Die Documenta habe, auch nach Rücksprache mit verschiedenen Teilnehmerinnen und Teilnehmern, entschieden, die Veranstaltungsreihe auszusetzen, hieß es am Mittwoch in der Mitteilung. Sie werde zunächst die Ausstellung beginnen und für sich sprechen lassen, um die Diskussion dann auf dieser Basis sachgerecht fortzusetzen. "Zum jetzigen Zeitpunkt scheint das Ziel, das die Documenta mit der Gesprächsreihe erreichen wollte, nämlich im Vorfeld der Documenta Fifteen einen multiperspektivischen Dialog jenseits institutioneller Rahmen zu eröffnen, nur schwer umsetzbar."
"Gelegenheit, auf Bedenken eingehen zu können"
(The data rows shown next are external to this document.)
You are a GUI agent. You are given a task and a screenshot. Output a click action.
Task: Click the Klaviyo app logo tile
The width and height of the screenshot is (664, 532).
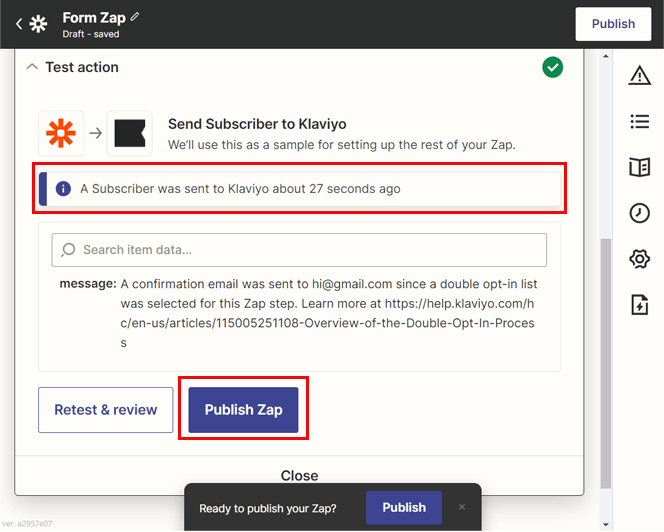(130, 133)
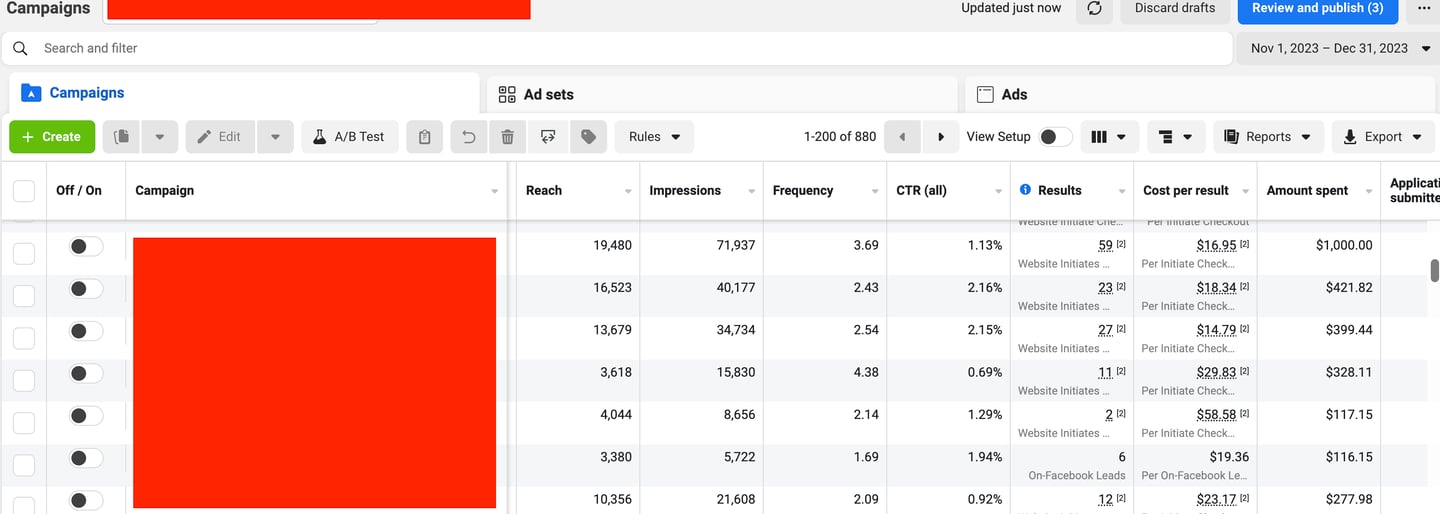
Task: Click the tag icon in toolbar
Action: [588, 137]
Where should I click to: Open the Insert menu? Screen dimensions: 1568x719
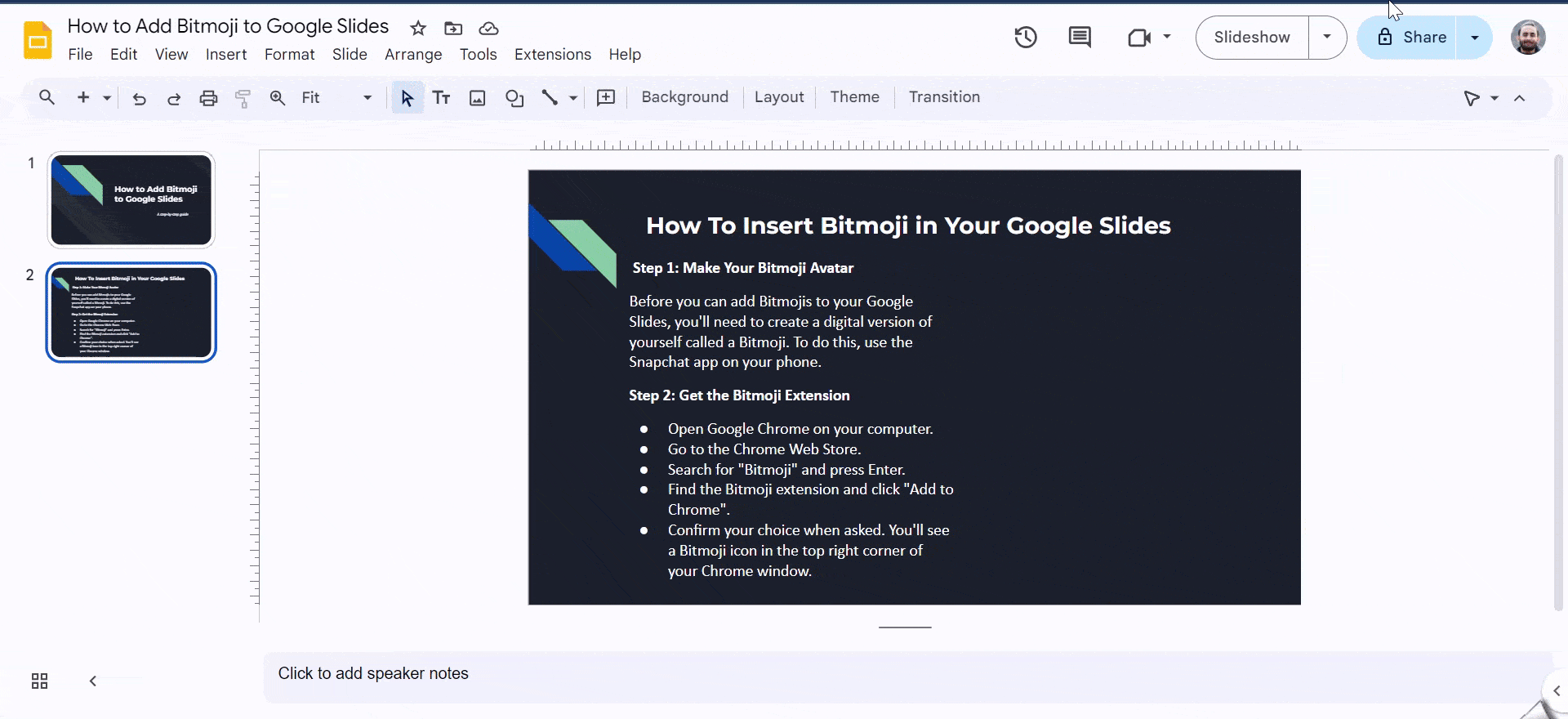(x=225, y=55)
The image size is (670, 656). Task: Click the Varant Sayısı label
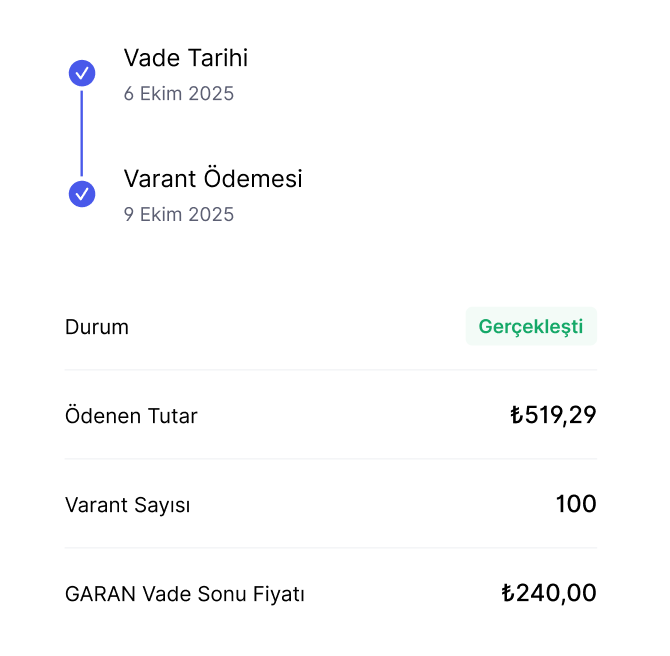tap(127, 505)
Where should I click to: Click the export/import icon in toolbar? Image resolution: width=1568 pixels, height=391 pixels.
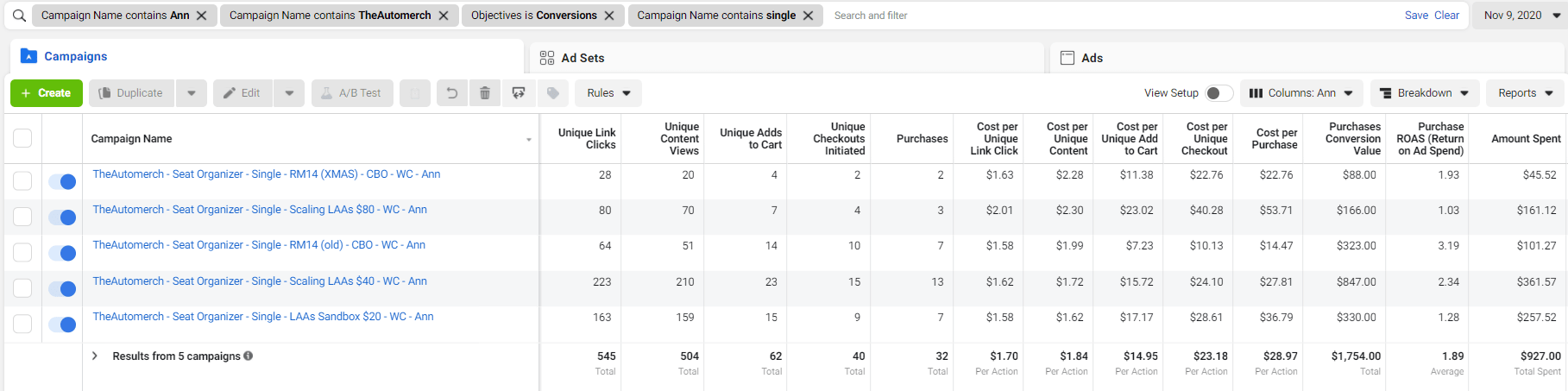pos(519,93)
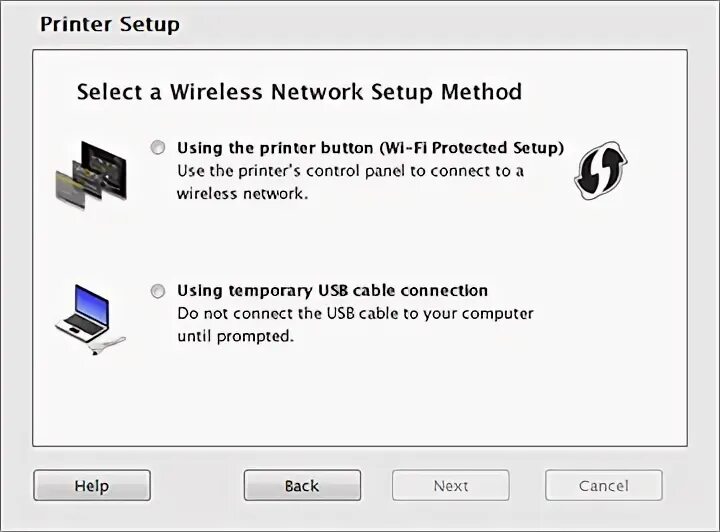Click the 'until prompted.' description line
Screen dimensions: 720x532
pyautogui.click(x=236, y=336)
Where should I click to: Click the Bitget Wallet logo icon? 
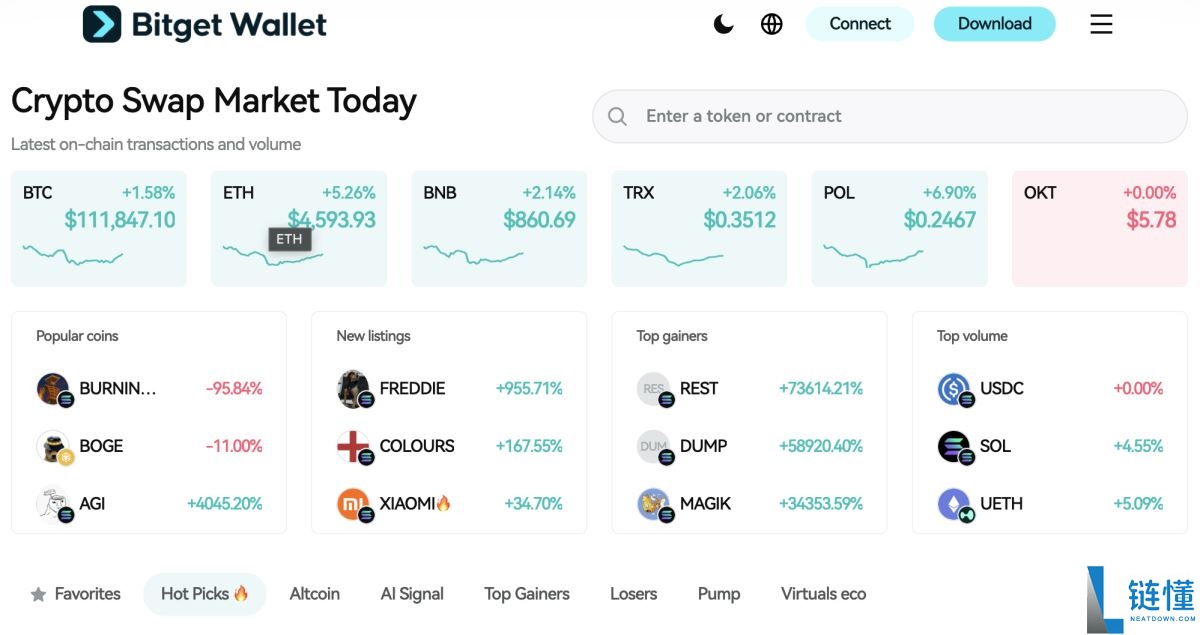click(102, 24)
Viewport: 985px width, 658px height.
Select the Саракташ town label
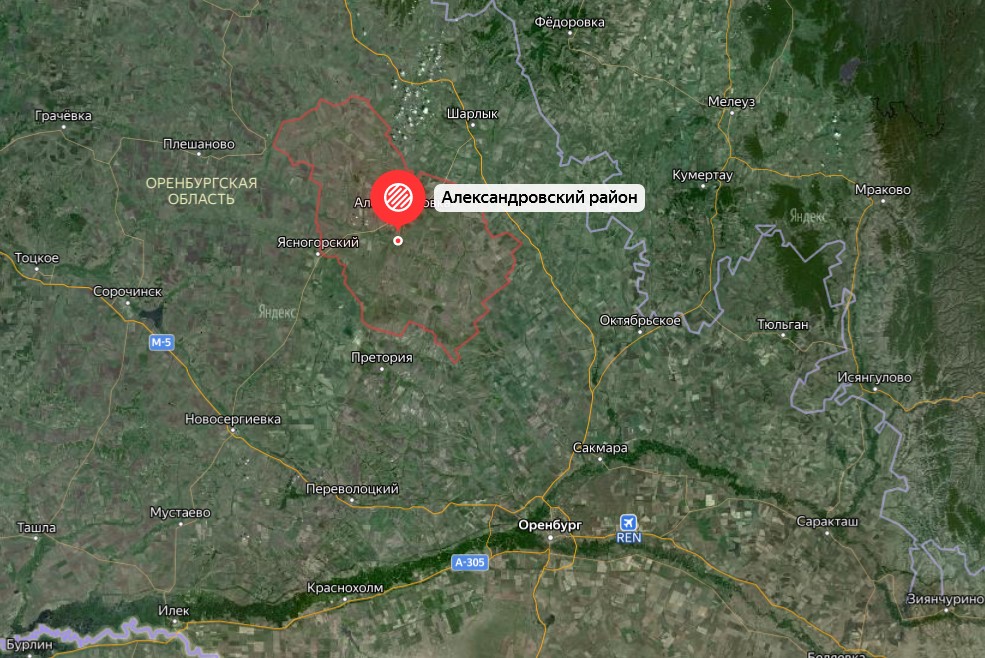[x=827, y=522]
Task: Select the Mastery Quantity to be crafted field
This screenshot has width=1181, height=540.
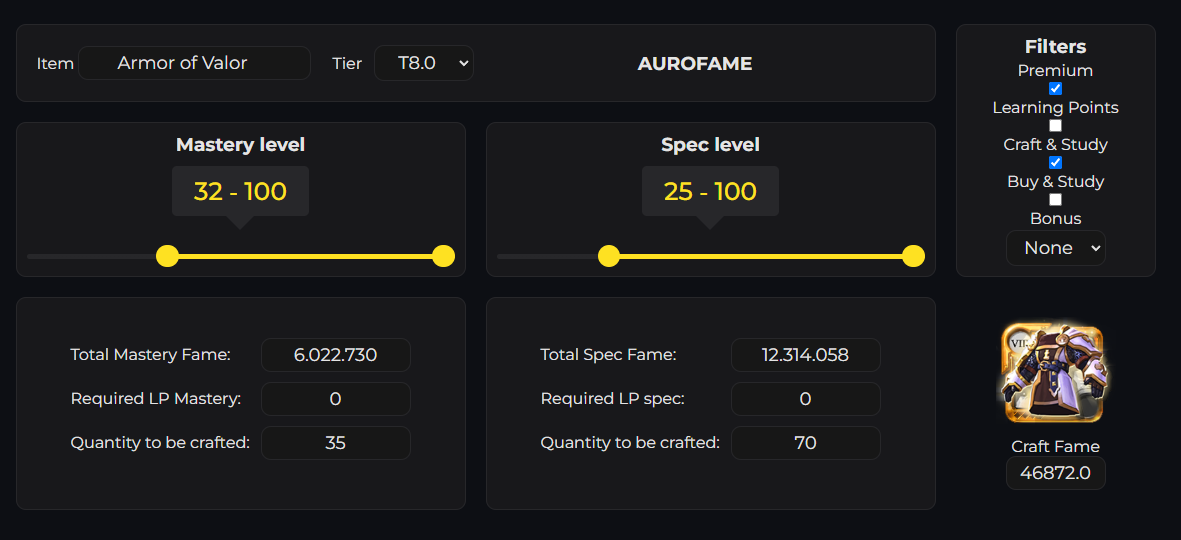Action: click(x=336, y=443)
Der Documenta sei es wichtig, den Gesprächsfaden nicht abreißen zu lassen. Die bisherigen Ansätze sollten als verändertes Format vor Ort in Kassel während der Weltkunstausstellung weiterentwickelt werden. "Das gibt auch Gelegenheit, auf Bedenken eingehen zu können, die in den vergangenen Tagen öffentlich wurden."
Kulturstaatsministerin Claudia Roth will sich nun nach eigener Aussage um eine neue Vertrauensbasis bemühen. "Ich werde erneut mit allen Beteiligten das Gespräch suchen und diese wenn nötig in den Dialog zueinander bringen", sagte die Grünen-Politikerin am Mittwoch in einer Mitteilung.
"Die Absage der Gesprächsreihe macht deutlich, dass hier offenkundig eine neue Vertrauensbasis nötig ist", sagte Roth. "Antisemitismus darf keinen Platz haben in unserer Gesellschaft, nirgendwo, auch nicht auf der Documenta."
"Wir brauchen eine offene und ausgewogene internationale Diskussion"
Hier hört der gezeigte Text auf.